That would be no problem since what we plan to do is not fictitious, but a transaction where I will really pay money.

But a concern of mine is... can the first family use this excuse? Since the first wife is the valid wife, my father and her have absolute community right? So did my father have, in the first place, the authority to sell the property to me? or to anyone else for that matter? Since his first wife would not affix HER marital consent to the transaction?

That would of course be very weird, since in the title it says my father is married to MY mother. Does a sale of property where my mother and my father sign stand valid when later the first wife says my father couldn't sell it in the first place because HIS share is also HER share and she did not consent to the sale?

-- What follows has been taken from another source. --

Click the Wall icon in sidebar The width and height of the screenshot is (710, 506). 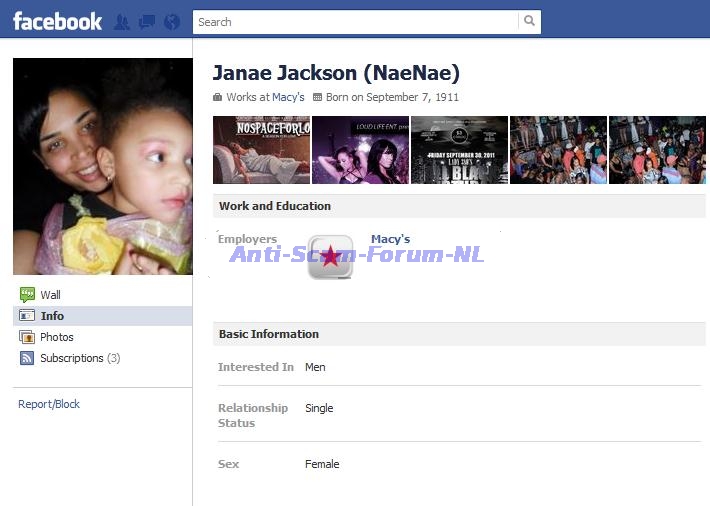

But how on earth can you have one man, with two marital consents by two women claiming to be his wives? Does the law provide that properties sold by bigamous marriages stand valid in terms of authority to sell? After all, the property did not disappear it just turned into X number of millions which my father and mother will have in their bank accounts. Those X number of millions would now be the new property his first family will chase and not the property which was sold?

This is the gray area I could not find anywhere on the civil code, and as of now no attorney I have asked had been able to tell me. Hopefully you can enlighten me on this.




attyLLL


moderator

there is nothing you can do to stop them from filing a case, if they really wanted to, but if you will really pay for the property then you have a meritorious defense, not to mention many years of litigation to keep using the property.